Оба — театральные экстремисты, фанатики, но на свой лад. Додинский фанатизм скрыт за внешней благообразностью. Его облик ассоциируется с преуспевающим ученым. Или раввином. Рано поседевшая аккуратная борода, кожаный пиджак, очки в роговой оправе. Как чеховская героиня, ходит всегда в черном. Мягкая властность тона. Говорит неспешно, кружит, как коршун, вокруг одного и того же, чтобы наконец ухватить общеизвестное и повернуть его неожиданной стороной. Так же и ставит: с максимальной подробностью, с бесконечным интересом к деталям, к тому, как создается жизненный узор. Мышление — романное. Геология, профессия отца, кажется повлияла на характер и метод его «раскопок» в области прозы. В рамках нормальной пьесы ему негде разгуляться, он не чувствует себя полноценным соавтором. Ему нужна многофигурная композиция и перспектива, уходящая в бесконечность. К его спектаклям иногда готовишься, как к перелету через океан. «Братья и сестры» идут в два вечера, «Бесы» длятся десять часов с двумя антрактами-посадками. Люди приходят с едой и питьем, знают, что тут их ждет не только радость, но и испытание. Так существует наш театральный «эпос».
Взглянув на Васильева, не сразу разгадаешь, кто перед тобой. Странная смесь Достоевского и Григория Распутина. Широко расставленные напряженные глаза, седая, как бы неухоженная борода, волосы сзади заплетены в косу, на шее косынка, куртка или рубашка на выпуск, подпоясанная как-то по-толстовски.

### Приложенный список:
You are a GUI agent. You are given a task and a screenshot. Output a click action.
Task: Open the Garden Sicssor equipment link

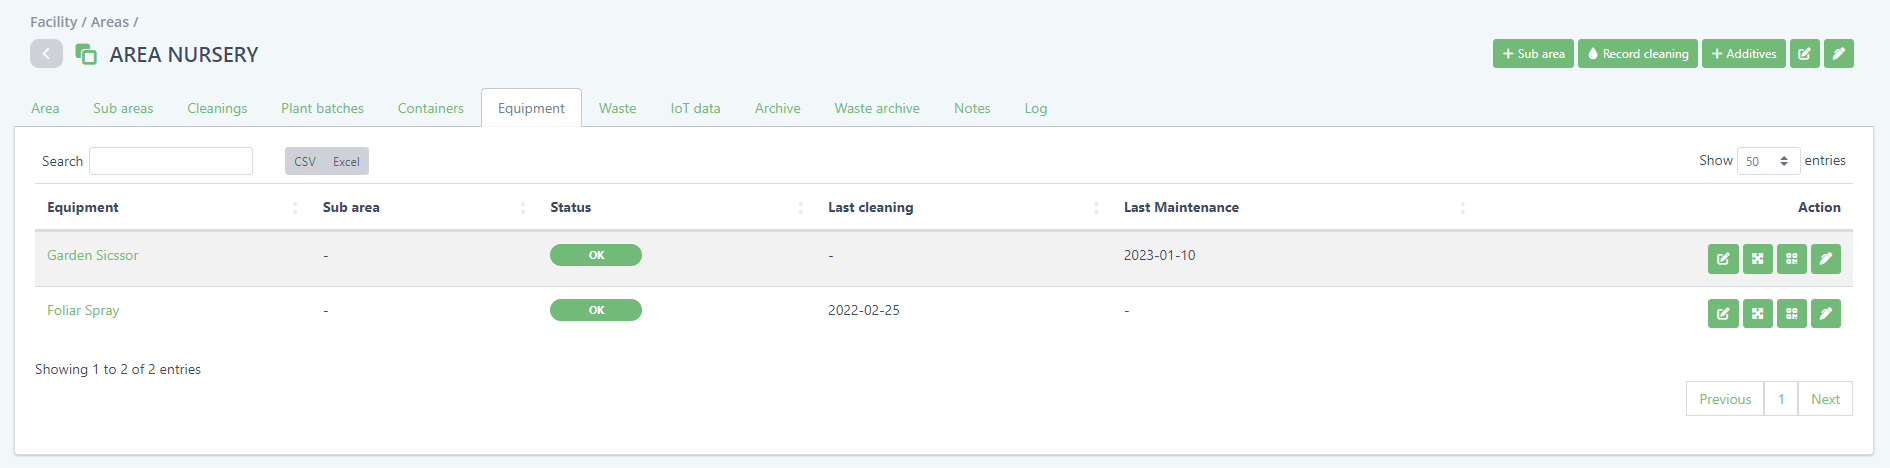(x=92, y=255)
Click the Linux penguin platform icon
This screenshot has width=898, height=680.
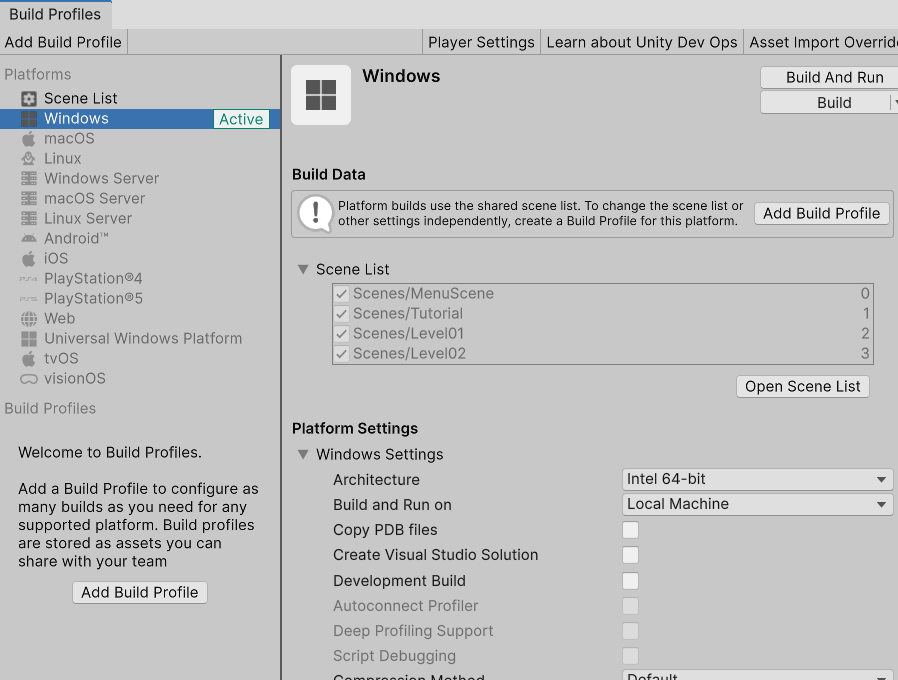tap(29, 158)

### Задача 1:
Выпишите без изменений часть отрывка о Додине и Васильеве, которая начинается со слов «Взглянув на Васильева, не» и заканчивается словами «подпоясанная как-то по-толстовски.».
### Задача 2:
Ответьте по отрывку о Додине и Васильеве:
(а) Сколько вечеров идут «Братья и сестры»?
(б) Сколько длятся «Бесы»?
(в) Как у Васильева убраны волосы сзади?
Этот список никак не связан с отрывком.

### Ответ 1:
Взглянув на Васильева, не сразу разгадаешь, кто перед тобой. Странная смесь Достоевского и Григория Распутина. Широко расставленные напряженные глаза, седая, как бы неухоженная борода, волосы сзади заплетены в косу, на шее косынка, куртка или рубашка на выпуск, подпоясанная как-то по-толстовски.

### Ответ 2:
(а) Два вечера.
(б) Десять часов с двумя антрактами.
(в) Заплетены в косу.